Piede del diabetico: di cosa si tratta e quali prodotti non si possono usare?

Le persone affette da diabete, devono spesso fare i conti con un problema molto fastidioso, che se non tenuto sotto controllo e curato in modo adeguato, può portare a conseguenze molto gravi: parliamo del piede del diabetico. Una patologia più diffusa di quanto si immagini, considerato che circa 2 milioni di diabetici ne soffrono, soprattutto quando l’iperglicemia è trascurata e il paziente ha superato i 65 anni.

Quali sono i sintomi del piede del diabetico

Il disturbo favorisce l’insorgere di ulcere nella zona che va dal piede alla caviglia, con piccole piaghe provocate dai danni alle arterie e ai nervi. Questo fenomeno si verifica perché i soggetti iperglicemici, soprattutto nel caso di diabete mellito di tipo 1 e 2, hanno un sistema immunitario le cui difese sono basse, e non riescono a contrastare in maniera efficace le infezioni, che lentamente si allargano, senza che la persona possa rendersene conto, fino a diventare molto gravi, e nei casi più critici, se non curate idoneamente, possono provocare la cancrena e quindi l’amputazione dell’arto.

Solitamente i diabetologi consigliano di controllare quotidianamente lo stato dei piedi per evitare che si formi l’ulcera plantare, che può velocemente degenerare, ma nel caso in cui l’infezione si verificasse, è necessario ricorrere più rapidamente possibile ai ripari, con i rimedi che vedremo successivamente.

Quale cura per il piede diabetico?

La cura di questa patologia non è univoca del diabetologo, ma necessita del consulto del podologo per consigliare prodotti specifici, e del chirurgo, che deve monitorare costantemente la situazione generale del paziente. In generale, è necessaria una cura particolare del piede, che comporta l’utilizzo di detergenti molto delicati e un’asciugatura del piede attentissima, un massaggio delicato con una crema molto leggera e di facile assorbimento, soprattutto quando la pelle è secca.

Tra le migliori creme per il piede del diabetico ti consigliamo UREADIN PODOS della ditta Isdin, è un prodotto che utilizzato quotidianamente (è sufficiente 1 applicazione al giorno) si assorbe rapidamente e grazie alla sua formulazione avanzata mantiene la pelle del piede morbida e previene la formazione di calli e duroni. Infatti i calli e duroni sono di difficile guarigione nelle persone diabetiche.

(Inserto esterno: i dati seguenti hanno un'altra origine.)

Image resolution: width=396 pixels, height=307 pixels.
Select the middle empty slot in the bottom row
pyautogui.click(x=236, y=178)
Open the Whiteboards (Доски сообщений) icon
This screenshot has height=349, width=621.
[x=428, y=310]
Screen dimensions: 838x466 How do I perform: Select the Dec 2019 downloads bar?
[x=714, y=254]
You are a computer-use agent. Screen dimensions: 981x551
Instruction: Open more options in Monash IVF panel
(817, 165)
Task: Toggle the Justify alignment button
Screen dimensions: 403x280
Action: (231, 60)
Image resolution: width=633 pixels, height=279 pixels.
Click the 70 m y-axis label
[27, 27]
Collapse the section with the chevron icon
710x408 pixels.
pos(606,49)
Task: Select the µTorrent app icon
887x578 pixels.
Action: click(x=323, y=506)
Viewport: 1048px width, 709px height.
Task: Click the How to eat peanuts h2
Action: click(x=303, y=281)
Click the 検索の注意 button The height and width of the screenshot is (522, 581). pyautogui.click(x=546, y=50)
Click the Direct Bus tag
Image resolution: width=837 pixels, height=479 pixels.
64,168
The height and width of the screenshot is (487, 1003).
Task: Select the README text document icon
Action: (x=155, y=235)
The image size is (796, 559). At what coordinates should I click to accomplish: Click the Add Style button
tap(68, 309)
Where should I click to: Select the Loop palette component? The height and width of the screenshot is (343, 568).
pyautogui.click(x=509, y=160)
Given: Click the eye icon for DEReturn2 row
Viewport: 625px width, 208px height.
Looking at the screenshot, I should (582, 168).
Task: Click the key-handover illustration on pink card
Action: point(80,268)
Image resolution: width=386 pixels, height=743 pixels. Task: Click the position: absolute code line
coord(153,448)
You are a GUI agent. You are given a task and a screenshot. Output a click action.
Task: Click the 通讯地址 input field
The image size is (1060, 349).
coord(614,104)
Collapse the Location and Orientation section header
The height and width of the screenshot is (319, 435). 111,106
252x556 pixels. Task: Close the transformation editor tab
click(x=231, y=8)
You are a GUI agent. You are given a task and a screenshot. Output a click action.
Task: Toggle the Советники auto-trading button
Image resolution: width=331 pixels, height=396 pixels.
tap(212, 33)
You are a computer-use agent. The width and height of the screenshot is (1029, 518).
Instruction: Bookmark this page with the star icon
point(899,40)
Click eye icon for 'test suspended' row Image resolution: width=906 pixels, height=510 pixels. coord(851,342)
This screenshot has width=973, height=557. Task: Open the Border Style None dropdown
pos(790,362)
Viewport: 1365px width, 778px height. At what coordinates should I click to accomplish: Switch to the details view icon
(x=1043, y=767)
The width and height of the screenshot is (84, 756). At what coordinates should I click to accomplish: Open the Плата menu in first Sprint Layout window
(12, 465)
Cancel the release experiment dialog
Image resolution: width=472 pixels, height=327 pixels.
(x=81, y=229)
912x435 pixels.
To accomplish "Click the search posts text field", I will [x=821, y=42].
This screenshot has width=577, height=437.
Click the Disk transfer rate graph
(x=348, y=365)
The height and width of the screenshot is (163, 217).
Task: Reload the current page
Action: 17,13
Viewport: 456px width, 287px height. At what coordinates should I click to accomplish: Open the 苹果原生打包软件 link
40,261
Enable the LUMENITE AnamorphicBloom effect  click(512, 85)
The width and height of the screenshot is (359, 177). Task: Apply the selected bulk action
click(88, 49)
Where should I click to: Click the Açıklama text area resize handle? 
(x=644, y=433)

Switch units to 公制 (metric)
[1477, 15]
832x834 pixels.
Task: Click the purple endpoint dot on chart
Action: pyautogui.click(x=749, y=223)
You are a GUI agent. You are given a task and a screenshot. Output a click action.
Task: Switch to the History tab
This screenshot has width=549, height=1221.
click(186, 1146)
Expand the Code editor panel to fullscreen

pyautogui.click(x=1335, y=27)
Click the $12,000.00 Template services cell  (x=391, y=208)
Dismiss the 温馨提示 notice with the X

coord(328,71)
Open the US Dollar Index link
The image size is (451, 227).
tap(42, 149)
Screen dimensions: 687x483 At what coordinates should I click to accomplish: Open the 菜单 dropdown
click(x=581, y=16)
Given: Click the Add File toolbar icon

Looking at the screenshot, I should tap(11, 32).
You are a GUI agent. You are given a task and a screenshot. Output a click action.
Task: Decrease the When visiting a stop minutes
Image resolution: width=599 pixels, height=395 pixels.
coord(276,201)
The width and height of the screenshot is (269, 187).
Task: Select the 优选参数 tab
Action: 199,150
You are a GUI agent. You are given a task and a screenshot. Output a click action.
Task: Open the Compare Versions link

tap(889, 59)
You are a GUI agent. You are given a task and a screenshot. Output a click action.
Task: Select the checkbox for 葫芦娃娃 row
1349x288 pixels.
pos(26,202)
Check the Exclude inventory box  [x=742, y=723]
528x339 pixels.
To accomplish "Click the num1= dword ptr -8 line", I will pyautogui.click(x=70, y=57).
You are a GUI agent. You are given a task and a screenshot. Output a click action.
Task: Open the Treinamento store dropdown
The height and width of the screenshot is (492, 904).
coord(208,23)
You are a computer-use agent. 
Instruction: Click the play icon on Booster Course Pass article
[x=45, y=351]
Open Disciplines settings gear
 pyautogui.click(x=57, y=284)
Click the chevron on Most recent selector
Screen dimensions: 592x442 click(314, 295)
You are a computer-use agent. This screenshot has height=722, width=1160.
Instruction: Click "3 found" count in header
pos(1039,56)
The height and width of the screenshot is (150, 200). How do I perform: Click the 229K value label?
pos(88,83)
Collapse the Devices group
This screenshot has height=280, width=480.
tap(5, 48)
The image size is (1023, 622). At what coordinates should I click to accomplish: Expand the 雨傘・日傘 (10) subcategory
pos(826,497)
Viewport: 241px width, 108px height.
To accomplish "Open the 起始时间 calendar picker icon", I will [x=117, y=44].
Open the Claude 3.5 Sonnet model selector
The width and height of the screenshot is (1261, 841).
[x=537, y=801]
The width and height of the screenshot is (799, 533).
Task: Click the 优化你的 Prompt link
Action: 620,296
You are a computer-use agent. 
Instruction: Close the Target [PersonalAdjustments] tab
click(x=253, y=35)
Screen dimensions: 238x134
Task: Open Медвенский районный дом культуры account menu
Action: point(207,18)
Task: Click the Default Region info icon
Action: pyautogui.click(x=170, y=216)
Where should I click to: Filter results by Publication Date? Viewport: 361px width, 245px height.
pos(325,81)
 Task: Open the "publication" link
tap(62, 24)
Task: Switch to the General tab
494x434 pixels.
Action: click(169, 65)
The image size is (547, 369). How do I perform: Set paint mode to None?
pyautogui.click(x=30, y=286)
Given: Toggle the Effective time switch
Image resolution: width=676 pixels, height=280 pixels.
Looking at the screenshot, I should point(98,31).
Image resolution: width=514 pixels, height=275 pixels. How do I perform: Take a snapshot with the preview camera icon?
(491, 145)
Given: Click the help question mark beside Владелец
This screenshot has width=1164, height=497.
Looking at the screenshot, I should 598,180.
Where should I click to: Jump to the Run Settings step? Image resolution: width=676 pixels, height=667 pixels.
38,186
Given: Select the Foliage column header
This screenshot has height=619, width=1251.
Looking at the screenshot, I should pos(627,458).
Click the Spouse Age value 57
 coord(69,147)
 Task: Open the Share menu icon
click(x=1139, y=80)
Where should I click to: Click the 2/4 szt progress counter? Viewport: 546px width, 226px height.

Occorre, inoltre, indossare dei calzini senza cuciture per evitare che queste diano fastidio alle piccole piaghette e se si manifestano calli o duroni, ricorrere all’aiuto del podologo perché se non trattate correttamente possono causare infezioni e portare a conseguenze anche gravi. Nel caso di calli e duroni bisogna evitare in ogni caso di utilizzare prodotti esfolianti contenenti acidi o sostanze analoghe in quanto potrebbero facilitare la formazione di ferite o ulcere di difficile guarigione. Allo stesso modo bisogna evitare di utilizzare lamette o lime per rimuovere i calli e duroni.

Quali prodotti e comportamenti da evitare

Nel caso in cui un soggetto iperglicemico si accorga di questa sensibilità ai piedi, deve evitare di utilizzare creme irritanti per il massaggio, che aggraverebbero la situazione, né esfoliare la pelle con il guanto di crine, perché potrebbe causare piccole ferite difficilmente cicatrizzabili. Meglio evitare piccoli rasoi per i calli o forbici appuntite per tagliare le unghie, ed è preferibile cambiare spesso le scarpe e i calzini, sempre con poche cuciture.

Bisogna evitare di utilizzare in maniera assoluta tutti quei prodotti che sono indicati come callifughi e che contengono acidi (ad esempio acido salicilico, acido lattico, acido glicolico) per la rimozione di calli e duroni.

Sappiamo, infine, quanto il fumo e l’alcol possano peggiorare il quadro clinico di questi soggetti, perché entrambi causano disidratazione e conseguente aggravamento delle condizioni generali.